Bir başka olay; düşman obalardan Balıkesir civarındaki tekfurlukların da çoğunu ele geçirmiş olan Yazemirler (Bazen: Tekür obası, Tekür-emirler) ile Umaroğulları mücadele ederken; Yazemirler'in obasında kasıtlı olarak yangın çıkarıp çevreyi de askerleriyle kapatarak çıkmaya çalışanı vurmasıdır. Ancak zaten göçebeliğe devam eden kolu çok küçük bir kol olduğundan, Yunan İmparatorluğu ile bir savaşın eşiğine gelinmiş; sonuç olarak Akpapak Erdem Paşa tam ceza alacakken, Yazemirlerin tekfurluk yaptığı tüm kaleleri barut, kolonya, rakı ve şaraptan yaptığı karışımla patlatarak askerleri bir noktaya çekip kuşburanlar sayesinde öldürmüş, suikastçiler ise o karışıklıkta tekfurları öldürmüştür. Daha sonra Akpapak Erdem Paşa; bu kalelere yerleştirilecek kişiler kendisinin seçimine bırakılmasına rağmen birini ayırıp kendine almış, geri kalanında ise kararı devlete bırakmıştır. Kendine aldığı kale, daha sonra han, lokanta, pazar, tarla, kaplıca ve ahır olarak kullanılmıştır. Ayrıca içinde bulunan ufak kilise olduğu gibi bırakılmış; ancak bahçesindeki büyük katedral camiye çevrilmiştir. Önceki adı "Sublime castrum Artemea" olan bu kale, o vakitten sonra "Umarpazar" (Veya: Ömerpazar) olarak anılmaya başlanmıştır. Bu kale, Umaroğulları'nı zenginliğe taşıyan önemli adımlardan biri kabul edilir. (Kalenin tapusu, günümüzde Akpapak Erdem Paşa'nın torunlarından Hakan Mehmet Umaroğlu'na aittir ve hala otel, çiftlik, restoran ve kaplıca olarak hizmet vermekte; içerisindeki o cami mescit, kilise tarihi eser, pazar ise hediyelik eşya dükkanı olarak hizmet vermektedir)

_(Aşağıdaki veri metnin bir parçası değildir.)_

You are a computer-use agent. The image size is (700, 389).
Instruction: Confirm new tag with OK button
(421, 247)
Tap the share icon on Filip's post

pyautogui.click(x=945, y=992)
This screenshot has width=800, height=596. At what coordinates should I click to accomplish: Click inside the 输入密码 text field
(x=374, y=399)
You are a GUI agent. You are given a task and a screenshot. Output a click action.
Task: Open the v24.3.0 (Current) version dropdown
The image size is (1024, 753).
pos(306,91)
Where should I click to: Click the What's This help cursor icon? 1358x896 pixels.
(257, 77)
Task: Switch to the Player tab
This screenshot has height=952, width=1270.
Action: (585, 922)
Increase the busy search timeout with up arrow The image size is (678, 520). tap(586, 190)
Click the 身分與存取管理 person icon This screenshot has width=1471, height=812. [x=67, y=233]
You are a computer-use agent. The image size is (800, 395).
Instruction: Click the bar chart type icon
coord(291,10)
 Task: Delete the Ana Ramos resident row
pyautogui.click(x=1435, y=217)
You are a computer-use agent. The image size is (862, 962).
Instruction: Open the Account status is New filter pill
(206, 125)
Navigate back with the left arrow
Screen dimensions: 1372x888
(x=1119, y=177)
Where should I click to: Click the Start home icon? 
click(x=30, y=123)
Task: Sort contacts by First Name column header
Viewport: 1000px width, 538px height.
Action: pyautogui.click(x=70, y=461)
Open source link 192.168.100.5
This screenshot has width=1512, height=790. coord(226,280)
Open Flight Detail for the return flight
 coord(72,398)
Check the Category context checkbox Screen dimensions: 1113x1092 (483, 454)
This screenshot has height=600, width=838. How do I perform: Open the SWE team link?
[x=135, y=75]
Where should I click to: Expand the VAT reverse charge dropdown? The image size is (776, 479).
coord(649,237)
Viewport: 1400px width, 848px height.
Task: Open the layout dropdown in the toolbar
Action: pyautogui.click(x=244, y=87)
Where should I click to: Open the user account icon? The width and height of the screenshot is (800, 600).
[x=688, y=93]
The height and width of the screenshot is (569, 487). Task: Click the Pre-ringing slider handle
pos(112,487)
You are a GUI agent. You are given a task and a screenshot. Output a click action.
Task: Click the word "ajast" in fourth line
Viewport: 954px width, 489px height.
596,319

Akpapak Erdem Paşa'nın çocukları ve ilkin torunları konusunda kesinlik olmasa da, sonraki nesillerin kaydı çok iyi tutulmuştur. Ünlü Türkolog Attila Turul Farkas, "Umar Fajta" (Umar'ın Soyu) adlı eserinde, Akpapak Erdem Paşa'nın çocuk ve torunlarını şöyle saymıştır:

Erbüke Bey
Hinata Hatun
Ece Hatun
Kara Musa
Haçsız İsa
Başsız Mehmed Baba
Kibirsiz Hatun
Soylu Süleyman
Gececi Uldın
Tembel oğlu Atılgan
Kara Hamza kızı Alev
Alaz Ceyda
Belalı Tilki Hatun
Gök oğlu Bulut
Ahmed oğlu Ahmed
Cengizer
Tengiz Alp
Yılanlı
Karyavuz
Tuğrul oğlu Dumrul Alp
Akbayram
Badruk Selman
Bütün oğlu Tümen
Burkan kızı Anka
Zümrüd kızı Almaz
Keyf oğlu İye
Kam Tin Bilig
Cinci Adsız Hoca
Kemankeş Ögedey Hoca
Koca Gam
Kamçı Koca
Musa Şad
Kerim Başşad
Noyan Albarak Bey
Esir Hal Beyzade
Kara Ramiz
Ecel Dayı
Bayanay Bayan
Kayra Mikail Alp
Ülgen Cebrail Alp
Bilinmez oğlu Kılıç
Altay oğlu Kubılay
Güneş kızı Ayalp
Ejder oğlu Ajdar
Gökbörü oğlu Kurt
Pars oğlu Baybars
Kafircene Mahmut
Kapgan Alp
Otacı Gılgamış
Kurtuluş Alp
Talay Neptün
Alageyik Hatun
Börteçine Alp
Erendiz Alp
Eçine Hatun
Meneviş
Tolkun Alp
Doğu Hatun

Selçuk Münferit Bey'in "El-Türkmen ve'l Siyaset-i el-Devlet'ül Aziz" adlı eserinde, Akpapak Erdem Paşa'nın çocukları şöyle listelenmiştir:

Erbüke Bey (al-Arbuke By)
Hinata Hatun (al-Hin A'ta Khatn)
Kapgan Alp (Aq-Qabqan Alb)
Kadı Gılgamış (Qadi Qiljamish)
Ece Hatun (El-Aja Khatn)
İsa Musa Alp (İsa Musa Alb)
Mehmed (Al-mahmad)
Yuntlukız (Al-Yund Al-qiz)
Kurtuluş (Aq-Qurtulish)
Talay Neptün (At-Talai Nebdin)
Börteçine Alp (Ab-Burdajina Alb)
Eçine Hatun (Al-Ashina Khatn)
Erendiz (Al-Arandis)
Zülfikar Alp (Az-Zulfekar Alb)
Tengribermiş (At-Tankrewarmis)

Kapağan Mahmud Paşa, Akpapak'ın oğlu olmadığını; yalnız iki kızı olduğunu söylemiştir. Yazdığı "En derin paşaların soy kütüğü" adlı kitapta, Akpapak Erdem Paşa'nın soyu hakkında şöyle demiştir:

"Akpapak'ın evlatlığı haricinde oğlu yoktu, soyu yalnız Hinata ve Ece adlı iki kızından devam etmiştir."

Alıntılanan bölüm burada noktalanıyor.